The University of Chicago Education Lab and Crime Lab New York research teams are carrying out a randomized controlled trial during the 2016-17 and 2017-18 academic years to build on previous collaborations with the Chicago Public Schools (CPS), the New York City Department of Education, and Saga Education that have found that Saga's intensive, individualized, during-the-school-day tutoring can generate very large gains in academic outcomes in a short period of time. This research suggests the promise of this approach for improving the academic skills and educational attainment of disadvantaged youth, even once they have reached adolescence. However, to truly affect outcomes at the local and national level, Saga would have to be rolled out on a much greater scale than researchers have been able to study in Chicago. Yet little is known about how to take promising interventions to scale. As such, this study seeks to build the science of scale-up, by examining the extent to which this individualized tutoring program can be implemented at an even greater scale and by explicitly exploring the trade-offs between effectiveness and scale.
This study aims to build upon the investigators' previous evaluations of the program, and will provide insight into the ability of this program to serve youth at a much larger scale. Specifically, this study aims to answer the following research questions:
(1) What is the effect of implementing an evidence-based individualized tutoring program at larger scale?
(2) What is the relationship between the effect of the program and the scale at which the program is implemented?
Implementation sites are divided into two sets: sites in Chicago at which students are randomized to receive tutoring (hereby referred to as “scale-up” schools), and sites in Chicago and New York City where principals have primary discretion to choose which students receive tutoring (hereby referred to as “returning schools”). In addition to randomizing students into the Saga program, scale-up schools are also served by randomly selected tutors. The research team is having Saga over-recruit tutors as though they were implementing at larger than the intended scale in the scale-up schools. Investigators then randomly select one in three-and-a-half tutor applicants to continue through Saga’s standard hiring process, and positions at the scale-up schools are only filled by these randomly selected tutors. All study schools (both scale-up and returning) are implementing a third form of randomization: students in the Saga program are randomly assigned to tutors.
In order to study research question #1, investigators will take advantage of the power of random sampling of tutors and the random assignment into the Saga program in the scale-up schools to study scale up of this program without actually having to implement the program at a much larger scale. By comparing the outcomes of students randomly assigned to the Saga program to students randomly assigned to the control group in these schools, we will be able to rigorously estimate the effects of the program if it were being staffed by the tutors that would work for a program that is three-and-a-half times as large as the program currently operating in the scale-up schools.

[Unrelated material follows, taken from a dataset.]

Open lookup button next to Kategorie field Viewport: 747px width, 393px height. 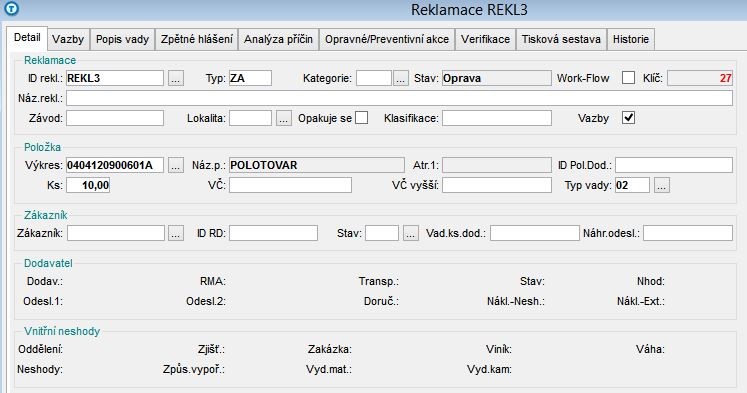point(401,78)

To gain insight into research question #2 above, which seeks to determine the relationship between program scale and effects, tutors at all sites are ranked by Saga leadership based on relative expected quality. Because the research team is randomizing student pairs to tutors, we will be able to isolate the effect of value-add of each tutor in the Saga program. Combining this information with the Saga rankings of applicant quality, the researcher team will be able to examine tutor ranking and tutor effectiveness. Assuming that the program would hire tutors in the order of their ranking depending on the number of tutor slots they needed to fill, this analysis will shed light on the relationship between scale and effectiveness.

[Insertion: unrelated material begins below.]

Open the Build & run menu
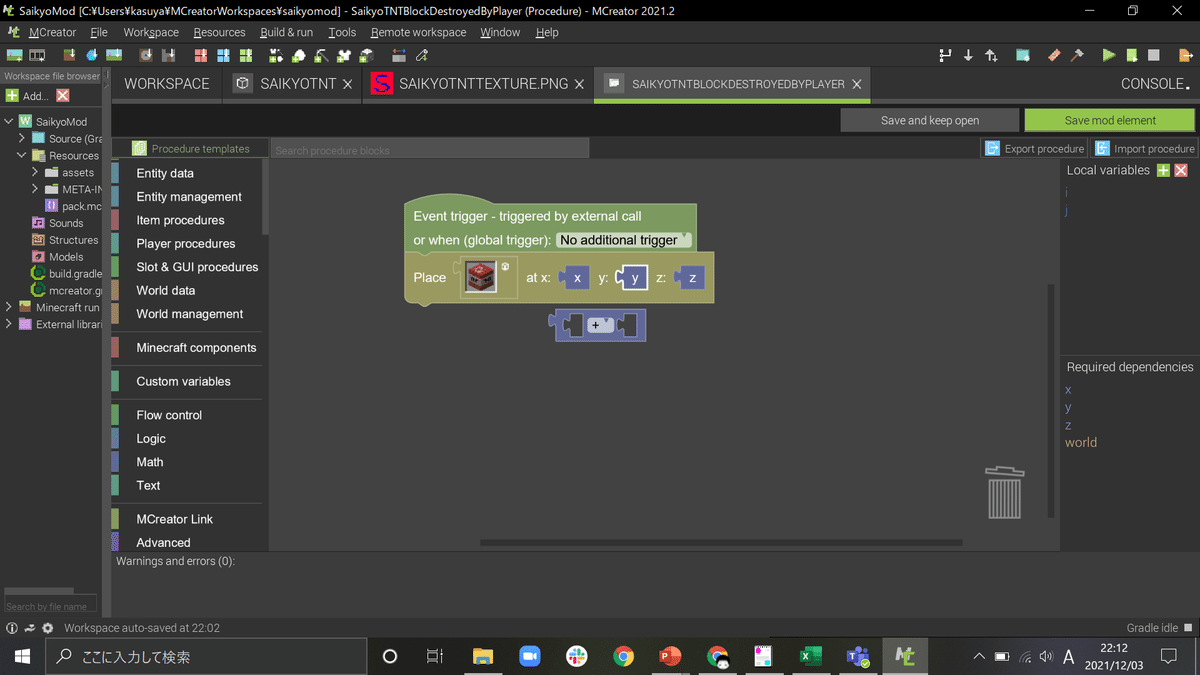 286,32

At the end of academic year (AY) 2016-17 and AY2017-18, researchers will answer the research questions by looking at various academic and behavioral outcomes accessed through administrative data from the Chicago Public Schools, New York City Department of Education, and Chicago Police Department. These outcomes include GPA, credits attempted, credits earned, and standardized test scores in Chicago and New York City, and crime involvement in Chicago. Researchers will also have access to data on tutor characteristics, which includes demographic information and information on math ability and teacher training, to assess the variation in the effectiveness of tutors and to examine the degree to which tutor characteristics correspond to different student outcomes. Lastly, researchers will receive programmatic attendance data from Saga, which includes information on how often students were present and which tutors they worked with each day. From this attendance data, we will be able to compute an “average tutor ranking”, which will be a weighted average of tutor ranking and how many days a student worked with a tutor of that ranking.

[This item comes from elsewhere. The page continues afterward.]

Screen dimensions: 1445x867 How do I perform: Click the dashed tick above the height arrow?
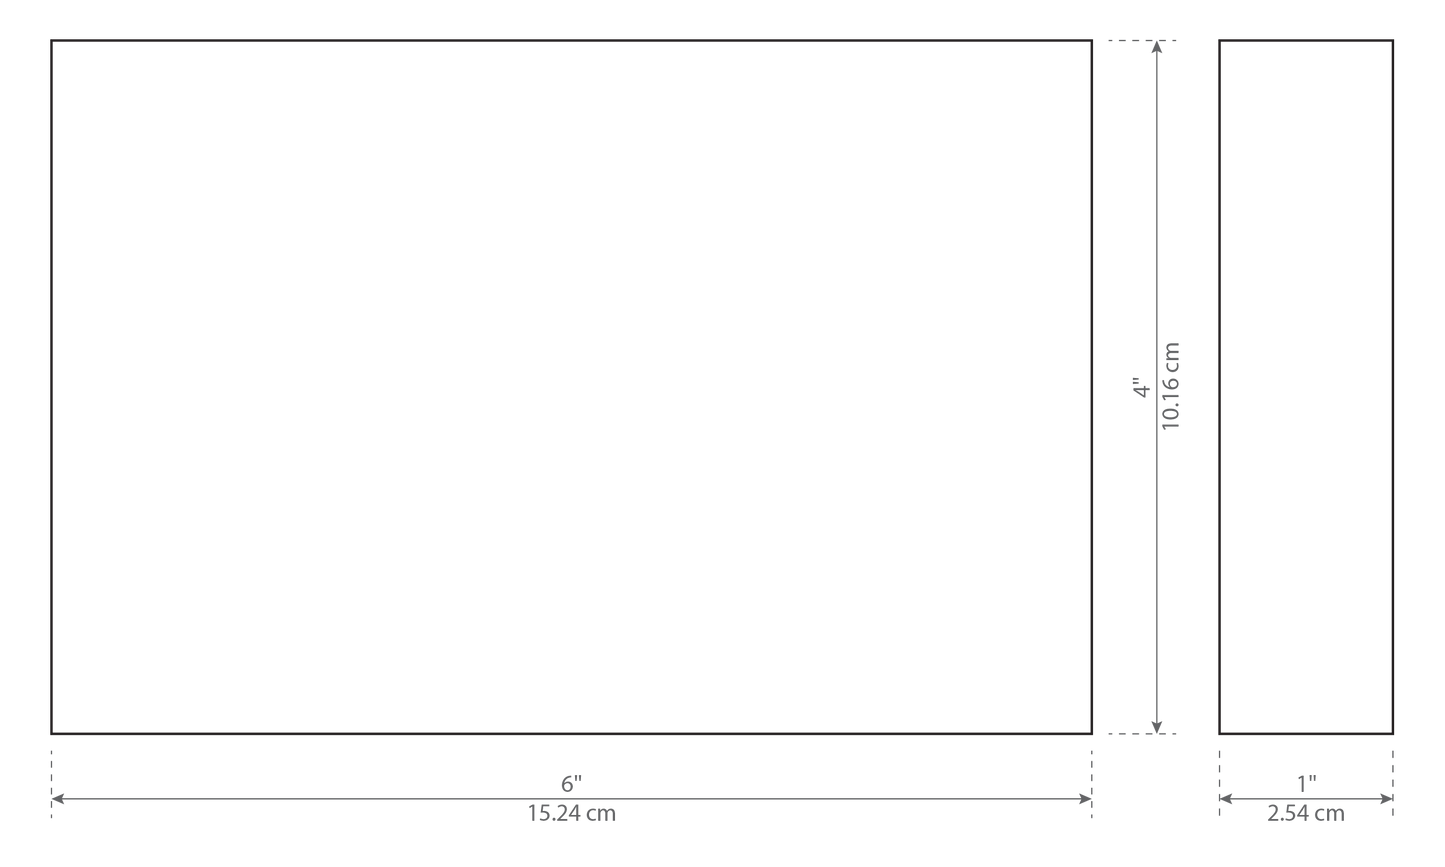1142,40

Researchers believe the proposed project will provide valuable insights into how to scale up what may turn out to be an extremely cost-effective way to improve educational outcomes for low-income youth. But perhaps more importantly, the hope is that this work will contribute to a broader understanding of how program scale affects program quality and how to systematically study this relationship. The investigators hope this project will create a "roadmap" for a growing body of research on the science of scale-up, guiding efforts of future researchers to understand the implications of scale-up for interventions with scarce inputs.